Standardization of REP tags as robots.txt directives
This draft is kinda request for comments for search engine staff and uber search geeks interested in the progress of Robots Exclusion Protocol (REP) standardization (actually, every search engine maintains their own REP standard). It’s based on/extends the robots.txt specifications from 1994 and 1996, as well as additions supported by all major search engines. Furthermore it considers work in progress leaked out from Google.
In the following I’ll try to define a few robots.txt directives that Webmasters really need.
Unfortunately, they got it totally wrong, again. (Skip the longish explanation of the rel-nofollow fiasco and my rant on Google’s current robots.txt experiments.)
Google’s last try to enhance the REP by adapting a REP tag’s value in another level was a miserable failure. Not because crawler directives on link-level are a bad thing, the opposite is true, but because the implementation of rel-nofollow confused the hell out of Webmasters, and still does.
Rel-Nofollow or how Google abused standardization of Web robots directives for selfish purposes
Don’t get me wrong, an instrument to steer search engine crawling and indexing on link level is a great utensil in a Webmaster’s toolbox. Rel-nofollow just lacks granularity, and it was sneakily introduced for the wrong purposes.
Recap: When Google launched rel-nofollow in 2005, they promoted it as a tool to fight comment spam.
From now on, when Google sees the attribute (rel=”nofollow”) on hyperlinks, those links won’t get any credit when we rank websites in our search results. This isn’t a negative vote for the site where the comment was posted; it’s just a way to make sure that spammers get no benefit from abusing public areas like blog comments, trackbacks, and referrer lists.
Technically spoken, this translates to “search engine crawlers shall/can use rel-nofollow links for discovery crawling, but indexers and ranking algos processing links must not credit link destinations with PageRank, anchor text, nor other link juice originating from rel-nofollow links”. Rel=”nofollow” meant rel=”pass-no-reputation”.
All blog platforms implemented the beast, and it seemed that Google got rid of a major problem (gazillions of irrelevant spam links manipulating their rankings). Not so the bloggers, because the spammers didn’t bother to check whether a blog dofollows inserted links or not. Despite all the condomized links the amount of blog comment spam increased dramatically, since the spammers were forced to attack even more blogs in order to earn the same amount of uncondomized links from blogs that didn’t update to a software version that supported rel-nofollow.

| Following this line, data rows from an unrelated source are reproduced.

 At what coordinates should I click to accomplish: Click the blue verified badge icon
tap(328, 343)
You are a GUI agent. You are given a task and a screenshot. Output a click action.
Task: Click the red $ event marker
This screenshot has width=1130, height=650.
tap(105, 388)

Experiment failed, move on to better solutions like Akismet, captchas or ajax’ed comment forms? Nope, it’s not that easy. Google had a hidden agenda. Fighting blog comment spam was just a snake oil sales pitch, an opportunity to establish rel-nofollow by jumping on a popular band wagon. In 2005 Google had mastered the guestbook spam problem already. Devaluing comment links in well structured pages like blog posts is as easy as doing the same with guestbook links, or identifying affiliate links. In other words, when Google launched rel-nofollow, blog comment spam was definitely not a major search quality issue any more.
Identifying paid links on the other hand is not that easy, because they often appear as editorial links within the content. And that was a major problem for Google, a problem that they weren’t able to solve algorithmically without cooperation of all webmasters, site owners, and publishers. Google actually invented rel-nofollow to get a grip on paid links. Recently they announced that Googlebot no longer follows condomized links (pre-Bigdaddy Google followed condomized links and indexed contents discovered from rel-nofollow links), and their cold war on paid links became hot.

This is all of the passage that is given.